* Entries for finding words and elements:
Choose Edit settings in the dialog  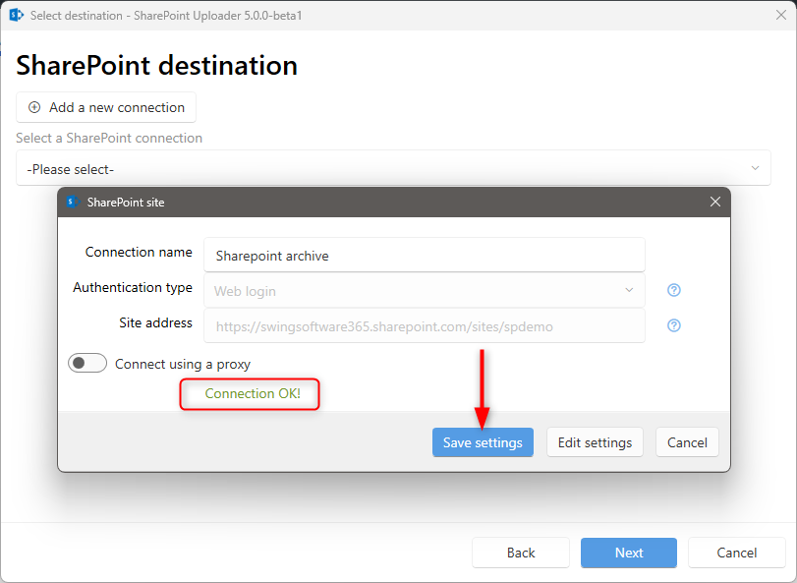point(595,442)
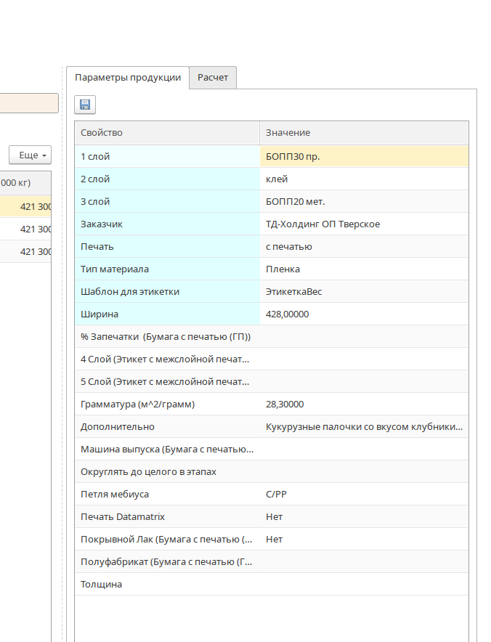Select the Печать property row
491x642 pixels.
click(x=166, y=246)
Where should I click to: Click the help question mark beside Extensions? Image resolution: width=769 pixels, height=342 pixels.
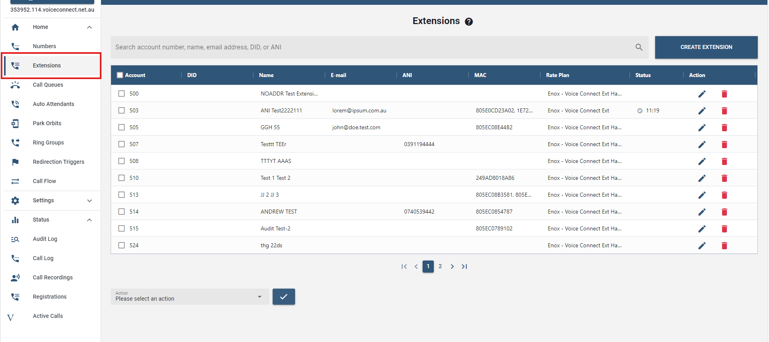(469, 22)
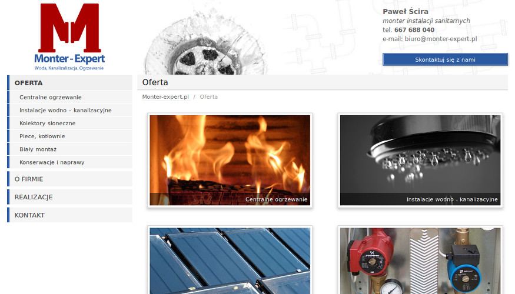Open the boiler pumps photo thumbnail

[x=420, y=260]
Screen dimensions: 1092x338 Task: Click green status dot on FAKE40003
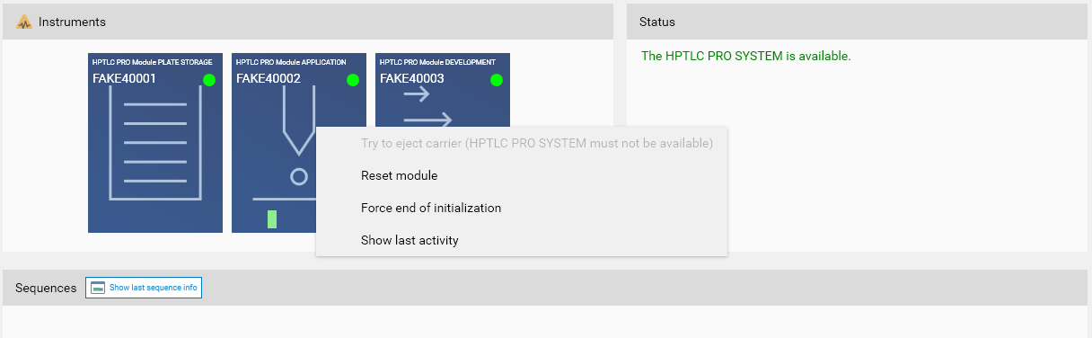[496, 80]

* What is needed: Please format the material as a Markdown table with the columns Row and Text, starting at the line that contains "Screen dimensions: 1092x338" and ending at the last line of the material, skipping blank lines. Keep the pictures out of the table.

* Solution to the problem:
| Row | Text |
|---|---|
| 1 | Screen dimensions: 1092x338 Task: Click green status dot on FAKE40003 |
| 2 | [496, 80] |